WWMI (1380 AM) is a radio station broadcasting a Catholic talk format, as an affiliate of Relevant Radio. Licensed to St. Petersburg, Florida, United States, the station serves the Tampa Bay Area. The station is owned by Relevant Radio, Inc.

History

On April 3, 1939, the Federal Communications Commission awarded a construction permit to the Pinellas Broadcasting Company to build a new radio station on 1370 kHz in St. Petersburg, broadcasting with 250 watts during the day and 100 at night. Originally WBOX but changed to WTSP ("Welcome to St. Petersburg") before launch, the station launched on the morning of November 30. In the same year it was founded, Pinellas Broadcasting was sold to Paul and Nelson Poynter, who owned the St.
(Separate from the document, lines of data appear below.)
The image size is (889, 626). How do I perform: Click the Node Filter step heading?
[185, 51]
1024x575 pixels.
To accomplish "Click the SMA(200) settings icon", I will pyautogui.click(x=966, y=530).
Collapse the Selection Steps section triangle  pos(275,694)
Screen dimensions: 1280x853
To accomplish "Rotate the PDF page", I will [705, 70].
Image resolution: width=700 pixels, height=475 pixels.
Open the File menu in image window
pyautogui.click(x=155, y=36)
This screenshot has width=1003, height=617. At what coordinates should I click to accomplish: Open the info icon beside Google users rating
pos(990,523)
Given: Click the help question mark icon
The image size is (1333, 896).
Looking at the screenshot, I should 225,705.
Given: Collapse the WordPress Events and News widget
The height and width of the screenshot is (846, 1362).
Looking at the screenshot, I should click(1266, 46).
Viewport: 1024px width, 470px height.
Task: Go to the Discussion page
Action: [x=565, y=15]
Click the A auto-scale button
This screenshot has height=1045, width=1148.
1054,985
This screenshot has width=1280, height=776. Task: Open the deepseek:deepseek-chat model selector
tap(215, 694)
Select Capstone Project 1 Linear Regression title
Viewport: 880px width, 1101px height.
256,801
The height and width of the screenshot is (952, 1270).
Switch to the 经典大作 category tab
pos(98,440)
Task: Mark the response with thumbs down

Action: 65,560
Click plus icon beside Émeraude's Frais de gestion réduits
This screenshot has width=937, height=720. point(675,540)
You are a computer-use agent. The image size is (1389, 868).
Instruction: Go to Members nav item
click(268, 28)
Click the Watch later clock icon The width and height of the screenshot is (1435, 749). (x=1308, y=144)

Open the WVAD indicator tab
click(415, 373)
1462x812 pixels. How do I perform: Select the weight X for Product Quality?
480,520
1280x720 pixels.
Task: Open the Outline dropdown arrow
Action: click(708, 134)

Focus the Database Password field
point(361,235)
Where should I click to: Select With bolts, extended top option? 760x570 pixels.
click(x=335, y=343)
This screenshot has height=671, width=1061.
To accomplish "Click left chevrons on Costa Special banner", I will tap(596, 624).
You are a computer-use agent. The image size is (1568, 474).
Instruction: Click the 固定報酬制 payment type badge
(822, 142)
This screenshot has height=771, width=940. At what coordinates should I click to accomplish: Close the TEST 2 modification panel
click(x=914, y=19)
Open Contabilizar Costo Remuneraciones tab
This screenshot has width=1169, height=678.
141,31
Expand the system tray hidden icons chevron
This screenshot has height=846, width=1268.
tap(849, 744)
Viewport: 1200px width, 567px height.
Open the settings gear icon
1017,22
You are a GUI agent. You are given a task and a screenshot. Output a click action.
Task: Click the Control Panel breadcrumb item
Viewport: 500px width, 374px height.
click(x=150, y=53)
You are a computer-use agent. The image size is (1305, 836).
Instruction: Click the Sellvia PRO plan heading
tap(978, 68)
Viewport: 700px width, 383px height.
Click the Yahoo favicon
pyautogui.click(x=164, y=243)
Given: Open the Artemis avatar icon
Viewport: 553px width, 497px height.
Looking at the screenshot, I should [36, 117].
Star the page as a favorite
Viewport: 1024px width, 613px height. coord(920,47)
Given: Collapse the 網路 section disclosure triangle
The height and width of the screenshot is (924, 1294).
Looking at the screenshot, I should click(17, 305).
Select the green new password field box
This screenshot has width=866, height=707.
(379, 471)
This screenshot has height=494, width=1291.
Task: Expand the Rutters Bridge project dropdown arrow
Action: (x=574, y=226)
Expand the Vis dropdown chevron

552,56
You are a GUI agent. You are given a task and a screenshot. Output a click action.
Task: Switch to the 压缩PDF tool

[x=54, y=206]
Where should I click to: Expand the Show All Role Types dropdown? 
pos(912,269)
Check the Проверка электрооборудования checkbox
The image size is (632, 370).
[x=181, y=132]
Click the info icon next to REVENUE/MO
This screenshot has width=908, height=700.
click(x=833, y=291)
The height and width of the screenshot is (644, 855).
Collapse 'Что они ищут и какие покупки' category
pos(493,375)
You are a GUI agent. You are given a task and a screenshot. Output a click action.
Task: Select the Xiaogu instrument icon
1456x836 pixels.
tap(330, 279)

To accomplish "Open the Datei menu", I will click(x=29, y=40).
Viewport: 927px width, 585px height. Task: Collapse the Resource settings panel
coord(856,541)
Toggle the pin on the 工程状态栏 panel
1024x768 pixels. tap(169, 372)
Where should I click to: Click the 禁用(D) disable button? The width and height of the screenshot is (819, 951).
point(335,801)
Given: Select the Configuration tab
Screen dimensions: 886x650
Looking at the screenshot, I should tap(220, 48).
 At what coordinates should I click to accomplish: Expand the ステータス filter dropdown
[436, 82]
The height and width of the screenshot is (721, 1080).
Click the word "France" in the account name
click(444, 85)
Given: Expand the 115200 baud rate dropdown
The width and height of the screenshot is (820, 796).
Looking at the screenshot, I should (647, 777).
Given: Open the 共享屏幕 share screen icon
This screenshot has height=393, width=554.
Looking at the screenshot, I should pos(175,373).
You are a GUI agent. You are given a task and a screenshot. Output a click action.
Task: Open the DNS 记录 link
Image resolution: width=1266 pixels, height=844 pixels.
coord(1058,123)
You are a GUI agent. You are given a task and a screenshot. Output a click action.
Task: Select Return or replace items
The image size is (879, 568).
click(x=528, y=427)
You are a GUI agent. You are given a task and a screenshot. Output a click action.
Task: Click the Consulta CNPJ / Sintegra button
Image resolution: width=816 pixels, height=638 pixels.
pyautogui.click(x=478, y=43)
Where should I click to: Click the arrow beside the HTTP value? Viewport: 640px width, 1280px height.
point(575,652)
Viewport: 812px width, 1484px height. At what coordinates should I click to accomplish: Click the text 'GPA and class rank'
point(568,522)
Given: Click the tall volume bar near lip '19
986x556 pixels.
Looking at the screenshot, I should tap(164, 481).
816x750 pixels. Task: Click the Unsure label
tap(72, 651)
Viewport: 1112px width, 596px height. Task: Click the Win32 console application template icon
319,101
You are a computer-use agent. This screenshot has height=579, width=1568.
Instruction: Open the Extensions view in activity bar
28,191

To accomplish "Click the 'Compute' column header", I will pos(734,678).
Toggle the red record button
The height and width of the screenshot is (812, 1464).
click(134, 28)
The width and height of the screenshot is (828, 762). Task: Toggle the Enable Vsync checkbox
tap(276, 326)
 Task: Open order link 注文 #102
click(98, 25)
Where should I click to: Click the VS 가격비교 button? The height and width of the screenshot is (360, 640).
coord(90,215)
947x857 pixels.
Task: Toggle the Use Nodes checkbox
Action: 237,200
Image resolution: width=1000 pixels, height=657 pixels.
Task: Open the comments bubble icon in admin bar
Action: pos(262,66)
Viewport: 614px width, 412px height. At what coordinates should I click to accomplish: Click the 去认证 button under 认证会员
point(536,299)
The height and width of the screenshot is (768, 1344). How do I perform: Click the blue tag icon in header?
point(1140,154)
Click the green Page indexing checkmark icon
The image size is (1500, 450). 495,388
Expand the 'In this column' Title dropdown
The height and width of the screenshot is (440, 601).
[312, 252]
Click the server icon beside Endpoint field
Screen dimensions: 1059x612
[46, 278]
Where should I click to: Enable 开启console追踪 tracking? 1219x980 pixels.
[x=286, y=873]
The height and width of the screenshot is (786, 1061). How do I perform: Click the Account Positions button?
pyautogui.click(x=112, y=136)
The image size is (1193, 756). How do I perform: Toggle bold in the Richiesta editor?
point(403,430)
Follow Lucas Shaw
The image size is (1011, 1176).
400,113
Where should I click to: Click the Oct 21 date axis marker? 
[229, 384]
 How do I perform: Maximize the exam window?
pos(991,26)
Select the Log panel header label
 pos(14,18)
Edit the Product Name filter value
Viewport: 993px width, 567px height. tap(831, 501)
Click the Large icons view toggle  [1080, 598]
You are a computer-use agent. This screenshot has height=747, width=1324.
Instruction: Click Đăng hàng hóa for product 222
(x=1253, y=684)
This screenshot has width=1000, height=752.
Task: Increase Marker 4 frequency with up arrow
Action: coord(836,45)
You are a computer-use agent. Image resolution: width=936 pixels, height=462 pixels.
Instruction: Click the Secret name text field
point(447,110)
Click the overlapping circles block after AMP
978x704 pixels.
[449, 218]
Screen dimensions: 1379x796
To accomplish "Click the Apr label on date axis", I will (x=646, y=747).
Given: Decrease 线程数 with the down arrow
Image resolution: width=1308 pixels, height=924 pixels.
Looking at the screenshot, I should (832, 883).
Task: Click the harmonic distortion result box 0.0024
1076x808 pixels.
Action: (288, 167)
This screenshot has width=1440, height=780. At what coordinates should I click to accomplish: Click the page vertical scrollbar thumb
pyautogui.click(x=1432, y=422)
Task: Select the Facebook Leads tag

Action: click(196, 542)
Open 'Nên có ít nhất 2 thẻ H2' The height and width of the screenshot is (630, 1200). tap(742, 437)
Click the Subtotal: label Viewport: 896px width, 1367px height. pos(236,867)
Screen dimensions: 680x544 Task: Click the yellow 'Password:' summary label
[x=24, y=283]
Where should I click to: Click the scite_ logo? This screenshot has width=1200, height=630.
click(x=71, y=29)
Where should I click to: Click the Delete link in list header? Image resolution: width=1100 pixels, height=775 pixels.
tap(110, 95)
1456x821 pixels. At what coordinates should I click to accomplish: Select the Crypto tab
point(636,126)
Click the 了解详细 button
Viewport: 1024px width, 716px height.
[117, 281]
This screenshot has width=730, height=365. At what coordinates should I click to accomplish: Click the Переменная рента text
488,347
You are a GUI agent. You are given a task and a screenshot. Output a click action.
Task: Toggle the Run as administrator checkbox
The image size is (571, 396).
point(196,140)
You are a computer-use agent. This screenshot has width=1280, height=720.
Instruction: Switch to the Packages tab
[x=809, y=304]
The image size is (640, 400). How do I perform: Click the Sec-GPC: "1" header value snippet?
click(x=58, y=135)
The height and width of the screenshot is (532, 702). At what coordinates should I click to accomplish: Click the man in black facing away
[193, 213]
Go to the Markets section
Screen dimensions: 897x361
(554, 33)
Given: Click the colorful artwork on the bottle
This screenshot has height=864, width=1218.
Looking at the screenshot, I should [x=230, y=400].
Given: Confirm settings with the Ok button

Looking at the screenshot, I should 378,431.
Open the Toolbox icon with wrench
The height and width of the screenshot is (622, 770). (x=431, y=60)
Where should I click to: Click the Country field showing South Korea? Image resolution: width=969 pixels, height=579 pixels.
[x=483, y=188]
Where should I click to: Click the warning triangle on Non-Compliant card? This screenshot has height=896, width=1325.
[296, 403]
Petersburg Times.

On March 29, 1941, NARBA reallocation moved WTSP to 1380 kHz; later that year, the station was approved for an increase to 1,000 watts day and 500 watts night and became the first Tampa Bay affiliate of the Mutual Broadcasting System. In late 1946, construction began on a new 5,000-watt facility near the southern approach to the Gandy Bridge, which would also house an FM station. By 1954, WTSP-FM 102.5, established in 1948, had been upgraded to broadcast with 77,000 watts. That same year, however, the station lost in its fight to win a television station on channel 8; rival newspaper The Tampa Tribune and its WFLA were given the nod to build WFLA-TV.

In 1956, Ferris, Joe and Sam Rahall—natives of Beckley, West Virginia, but whose parents were longtime winter residents of St. Petersburg—purchased WTSP AM and FM from the Times for $200,000. The Rahalls opted to dismantle the FM operation, surrendering the license in December. Seeking to update the station "in the modern trend", WTSP became WLCY on July 15, 1959. The new name gave rise to the station's new moniker, "Radio Elsie".

For many years, WLCY was the Tampa Bay area's premier rock and roll station, with offices, studios, and transmitter in the previous WTSP facility on Gandy Boulevard near 4th Street North. The station later shared space with Rahall's WLCY-TV and the new WLCY-FM at the "Rahall Color Communications Center", just east of the original Gandy site. The name of the licensee changed to WLCY, Inc., on June 20, 1963 and then to the Rahall Communications Corporation on October 3, 1969. WLCY began to identify dual city of license as "St. Petersburg-Tampa" in 1976.

Rahall began to divest itself of its Tampa Bay properties, and in September 1978, Florida Radio, Inc. became the station's new owner. WLCY moved out of the TV building and back into the old WTSP studios.

In 1981, the station was sold to Harte-Hanks and was changed to WNSI (News, Sports and Information). In 1983, after Edens Broadcasting bought the station, it became WRBQ, and flipped to a simulcast of Q105. This simulcast would last until January 1992, when WRBQ flipped to the satellite-fed Urban AC format known as "The Touch" and picked up Tom Joyner to host mornings. In July of that year, Edens sold WRBQ-AM-FM to Clear Channel Communications. In February 1999, ABC Radio bought the station and it became WWMI and adopted the Radio Disney format on May 3 of that year.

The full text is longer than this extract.